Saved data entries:

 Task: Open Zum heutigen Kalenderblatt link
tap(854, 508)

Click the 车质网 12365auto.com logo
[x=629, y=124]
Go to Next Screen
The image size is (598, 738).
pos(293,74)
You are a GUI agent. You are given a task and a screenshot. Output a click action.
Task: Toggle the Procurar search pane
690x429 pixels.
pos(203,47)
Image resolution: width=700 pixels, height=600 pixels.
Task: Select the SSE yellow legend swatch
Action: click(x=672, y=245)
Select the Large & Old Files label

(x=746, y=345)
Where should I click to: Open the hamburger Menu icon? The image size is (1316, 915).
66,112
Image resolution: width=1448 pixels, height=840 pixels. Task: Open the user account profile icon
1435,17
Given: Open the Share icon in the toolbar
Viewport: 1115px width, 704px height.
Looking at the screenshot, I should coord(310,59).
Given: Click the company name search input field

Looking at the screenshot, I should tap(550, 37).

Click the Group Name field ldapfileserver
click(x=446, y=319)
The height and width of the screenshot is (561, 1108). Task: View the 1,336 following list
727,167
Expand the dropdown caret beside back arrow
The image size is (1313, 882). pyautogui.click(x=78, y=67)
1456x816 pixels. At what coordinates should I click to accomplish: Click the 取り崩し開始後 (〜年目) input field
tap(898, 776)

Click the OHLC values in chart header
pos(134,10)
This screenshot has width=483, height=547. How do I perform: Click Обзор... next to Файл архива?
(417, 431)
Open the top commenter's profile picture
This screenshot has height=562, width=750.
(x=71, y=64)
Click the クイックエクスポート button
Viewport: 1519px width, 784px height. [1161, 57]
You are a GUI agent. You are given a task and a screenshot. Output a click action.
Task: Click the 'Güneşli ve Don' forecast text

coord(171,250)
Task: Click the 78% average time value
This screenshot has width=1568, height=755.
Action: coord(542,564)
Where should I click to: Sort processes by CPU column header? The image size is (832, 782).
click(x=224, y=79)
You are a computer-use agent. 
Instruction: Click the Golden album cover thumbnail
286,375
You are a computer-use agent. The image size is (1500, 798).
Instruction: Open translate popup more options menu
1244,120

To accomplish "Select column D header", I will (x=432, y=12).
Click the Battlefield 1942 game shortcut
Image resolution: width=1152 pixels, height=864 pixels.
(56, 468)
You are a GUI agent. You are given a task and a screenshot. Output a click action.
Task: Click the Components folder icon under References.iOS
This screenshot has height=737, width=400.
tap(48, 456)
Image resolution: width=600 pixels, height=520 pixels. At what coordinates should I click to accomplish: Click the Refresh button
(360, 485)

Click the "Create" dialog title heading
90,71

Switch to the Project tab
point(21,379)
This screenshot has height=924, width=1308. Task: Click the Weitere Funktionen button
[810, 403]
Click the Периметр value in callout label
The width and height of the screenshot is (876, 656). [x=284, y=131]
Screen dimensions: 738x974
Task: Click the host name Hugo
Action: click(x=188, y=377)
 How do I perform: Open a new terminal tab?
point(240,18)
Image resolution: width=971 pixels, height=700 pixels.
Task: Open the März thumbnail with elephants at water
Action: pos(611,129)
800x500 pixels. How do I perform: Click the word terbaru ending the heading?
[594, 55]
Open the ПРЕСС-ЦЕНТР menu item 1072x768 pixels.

[Exercise prompt] The required output is every line from the one with "How do I perform: Open a new terminal tab?" to the final line of the entries, repeated exactly and with nothing else.

[Answer space]
 How do I perform: Open a new terminal tab?
point(240,18)
Image resolution: width=971 pixels, height=700 pixels.
Task: Open the März thumbnail with elephants at water
Action: pos(611,129)
800x500 pixels. How do I perform: Click the word terbaru ending the heading?
[594, 55]
Open the ПРЕСС-ЦЕНТР menu item 1072x768 pixels.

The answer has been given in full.